### What needs to be done:
Set down the lines that begin at the top of the records and end with the line containing "This screenshot has height=408, width=594.", and drop every picture.
==== Records supplied ====
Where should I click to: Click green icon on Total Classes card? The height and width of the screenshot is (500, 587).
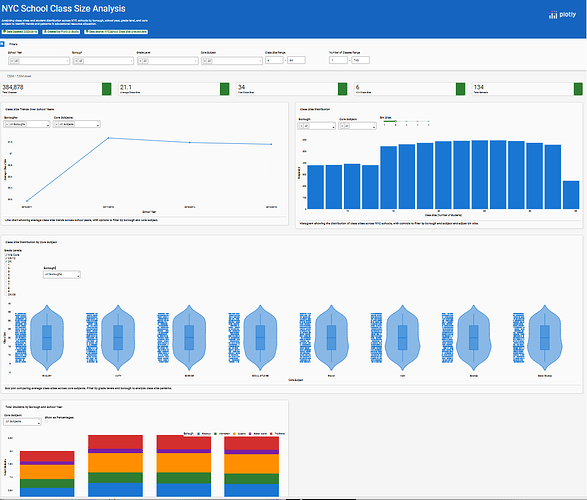click(x=107, y=89)
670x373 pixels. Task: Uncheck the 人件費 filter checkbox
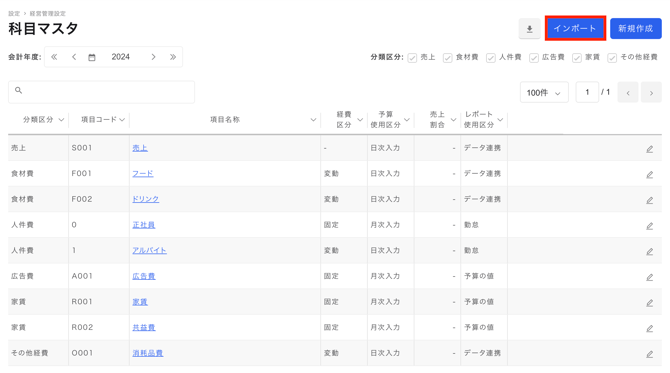(491, 58)
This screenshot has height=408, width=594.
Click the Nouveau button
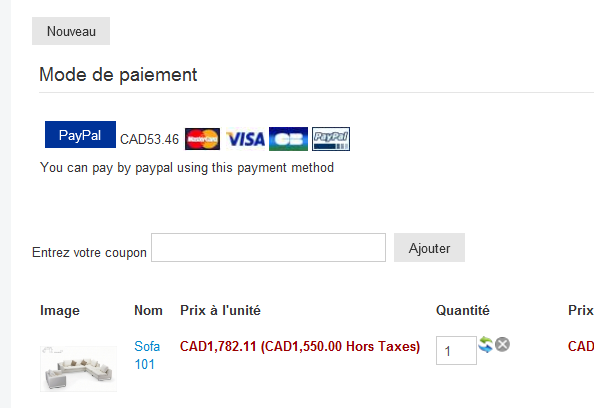tap(71, 31)
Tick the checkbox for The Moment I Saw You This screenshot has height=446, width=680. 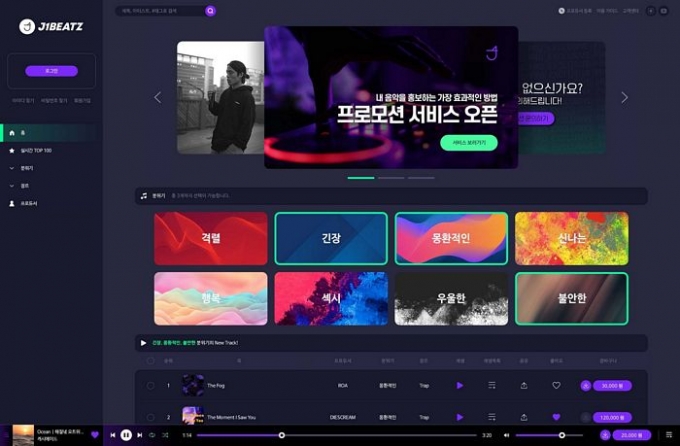tap(151, 416)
====
### Answer:
Where should I click to: Click green icon on Total Classes card? The height and width of the screenshot is (500, 587).
click(x=107, y=89)
670x373 pixels. Task: Uncheck the 人件費 filter checkbox
(491, 58)
This screenshot has height=408, width=594.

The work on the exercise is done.